Why don’t we talk about writing?


writing books

The fabulous 15th Braz-TESOL International Conference ended a couple of weeks ago and I am still processing all the information I acquired in the many presentations I attended during the event. The program was varied both in terms of topics and presenters, and everything I chose to watch was meaningful in one way or another. I myself gave a talk, together with my colleague and CTJ course supervisor Silvia Caldas, on how we adopt and adapt the process-genre approach to writing in our context.

We had a wonderful group of participants in our talk, but the room wasn’t crowded. I had warned Silvia that this would probably happen because it is not the first time that I present on the topic of writing in Braz-TESOL conferences and my experience has been consistent: there aren’t many participants, but the quality of participation is always rewarding. The first thought that comes to mind is that the low attendance might be because I’m not such a good presenter and this is the reason why I don’t get such a large audience. Well, this is not necessarily true because when I present on other topics, the result is different, which leads me to conclude that it is the topic – writing – that is not so attractive.

Analyzing the Braz-TESOL Conference program, I realized that there were only four talks or workshops categorized as “writing”, a fifth one about teaching online writing but under the category “educational technology”, and a sixth one on peer correction strategies but categorized as “applied linguistics” because it was a research report.
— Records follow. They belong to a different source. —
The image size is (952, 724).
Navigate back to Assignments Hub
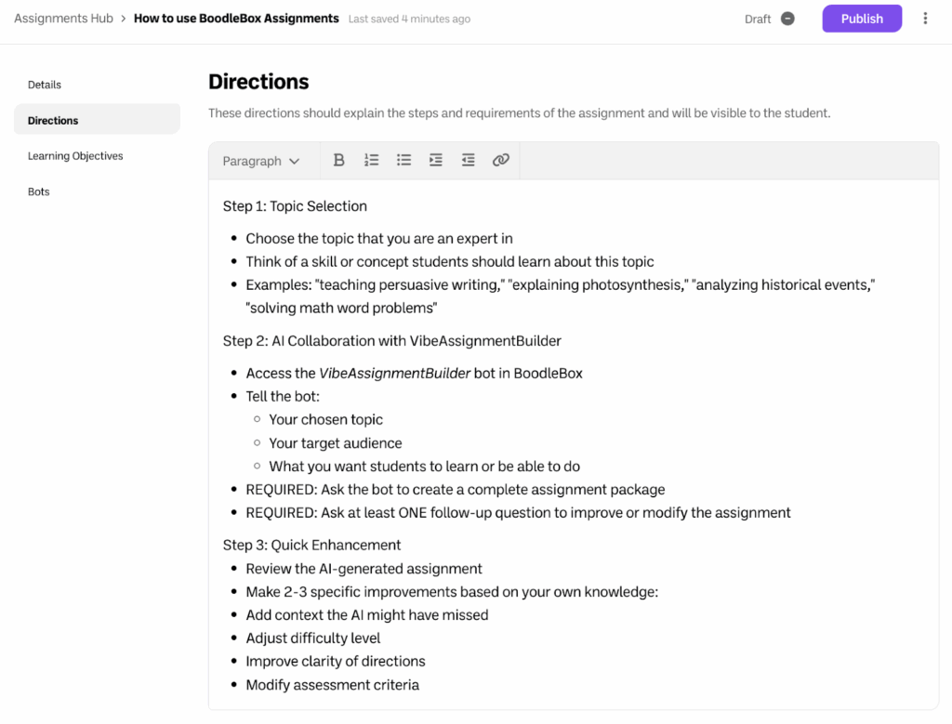[x=61, y=19]
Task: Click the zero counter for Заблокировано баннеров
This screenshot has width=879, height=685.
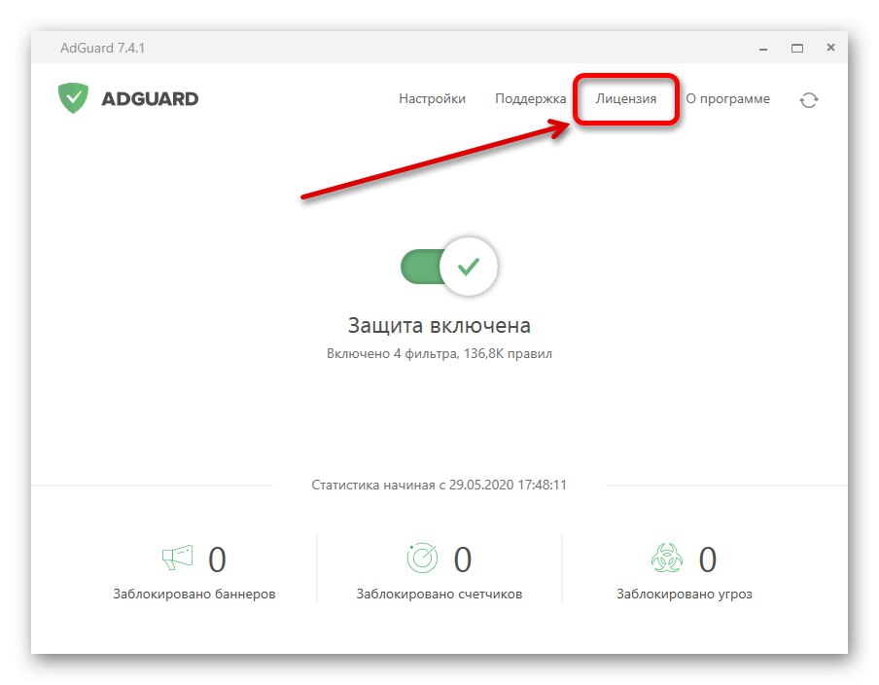Action: click(219, 559)
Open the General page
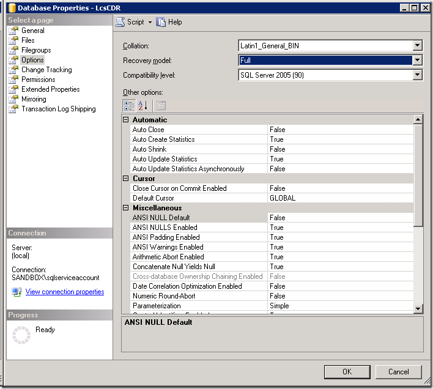This screenshot has height=389, width=433. (x=32, y=31)
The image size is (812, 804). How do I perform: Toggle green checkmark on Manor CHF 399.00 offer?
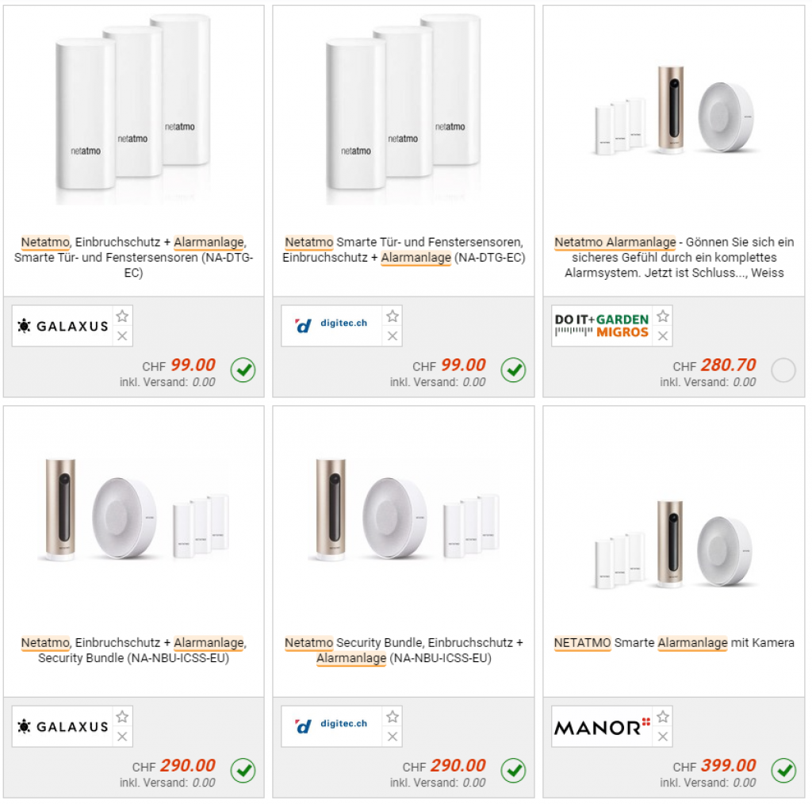click(x=783, y=770)
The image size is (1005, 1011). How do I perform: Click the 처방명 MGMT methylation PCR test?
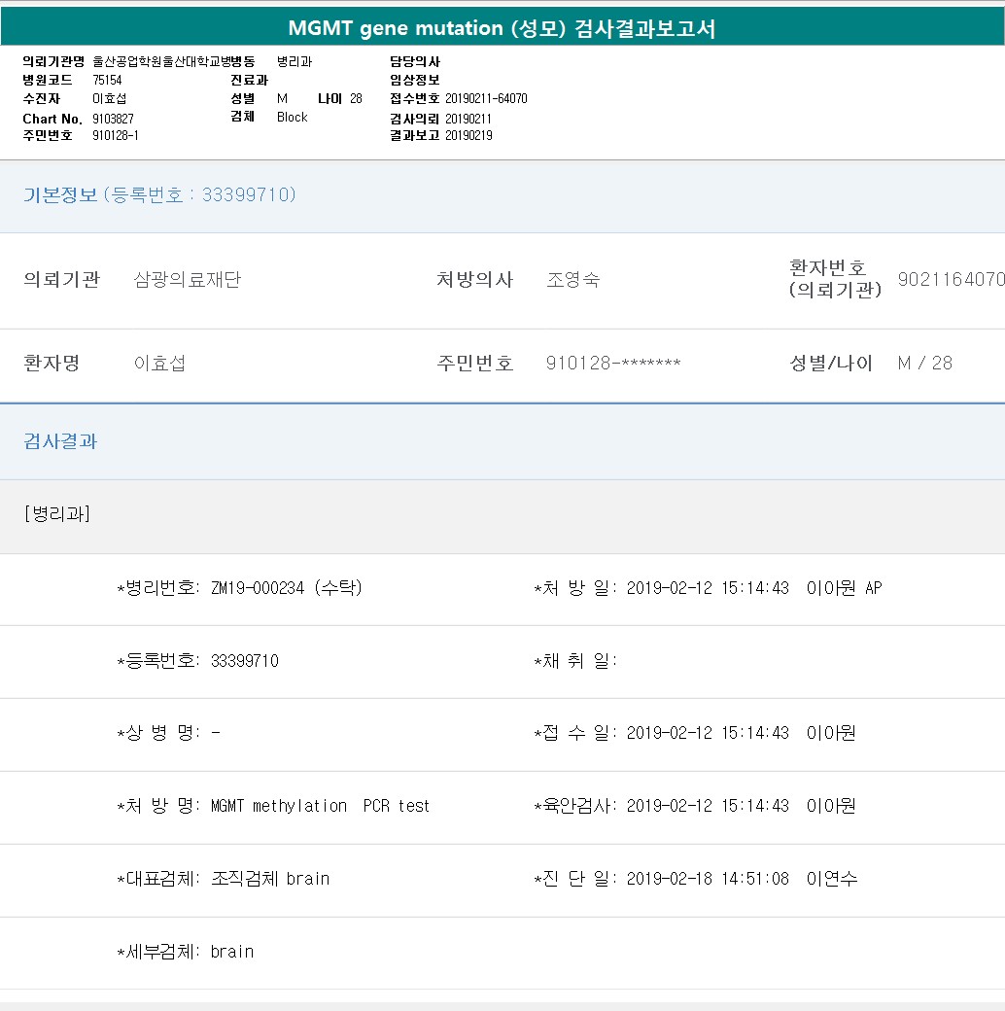pos(273,806)
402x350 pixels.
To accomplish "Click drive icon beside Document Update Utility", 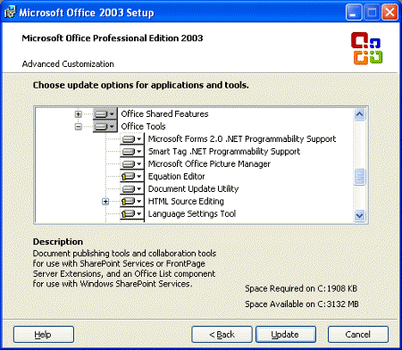I will click(129, 189).
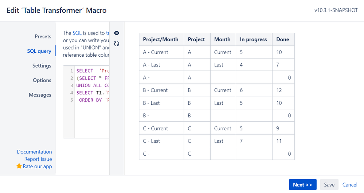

I attended some of them, and they weren’t packed either. Thus, I believe I can safely say writing is not such a popular topic in ELT in Brazil nowadays.

Why is this so? Why don’t teachers like to talk about writing? Here are some reasons I have heard from peers to whom I’ve posed this question, followed by my thoughts on them:

  • Teachers don’t give due importance to writing because they themselves don’t write much.

It is true that not only teachers but people in general write very little these days. Actually, I don’t know if it is only these days or if it has always been like this.  Besides lesson plans, reports on students’ performance, and a few professional and personal e-mails, and social media posts here and there, how much else do teachers have to write on a daily basis after all? And if they don’t have to write much, they also think their students won’t have to write much either.

However, it is the ability to express ideas clearly in writing and catch the readers’ attention that has led many teachers to advance in their careers and become well-known in their professional learning communities by way of blogs and conference presentations. In order to be accepted as a presenter in a major conference, one has to be able to write an effective presentation proposal, with coherence, cohesion, and correct use of language. In addition, all teacher development certificates and degrees require a great amount of writing from teachers. In all these cases, writing can be either a barrier or an advantage, depending on the teacher’s writing skills.  Thus, teachers who want to continue advancing in their career should consider it important to write in the language that they teach and should make it a point to continue developing as writers.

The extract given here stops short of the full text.